Anyway, I know I keep saying the same thing to you, but she has got to have time to work on herself and work things out in her mind and emotions and heart/soul.....all of that. She has done the right thing by coming home and I think she is trying to continue to do the right thing, but she may be wanting her emotions to hurry up and catch up. Many people use that term how love is a decision.....but that is not so easy when the heart is pulling in different directions from what your head is telling you. She is trying to make those decisions to love her H, I think. This may not be helping your feelings b/c you want to hear that her heart is full of desire and love for you and nothing else is distracting her thoughts. Someday, she will be there, Lan, if you keep working and improving yourself. If she can get through this period that she must work through herself....she will heal and be ready to be complete for only you again. I wish that every person could get over these things in a matter of a few weeks and get back on board with their M and pick up with their lives and move forward, but it just isn't that simple. I'm not telling you anything you haven't learned......just want you to know that you aren't alone.

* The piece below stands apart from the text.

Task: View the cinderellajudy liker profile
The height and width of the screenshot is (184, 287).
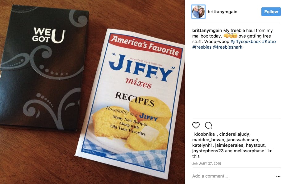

Time is something none of us have much patient with. But, that is the key to a successful completion of the reconciliation of your M. You have been so strong in all of this. You are the one that has made it happen. You have kept the family from falling apart forever. That says that you are quite a man and you will inspire others here on the board not to give up in their stitch b/c you will see that love,time, and patient will work for you.

Take care.

Sandi


It is not about what you feel should work in your M. It is about doing the work that gets the right results. Do what works!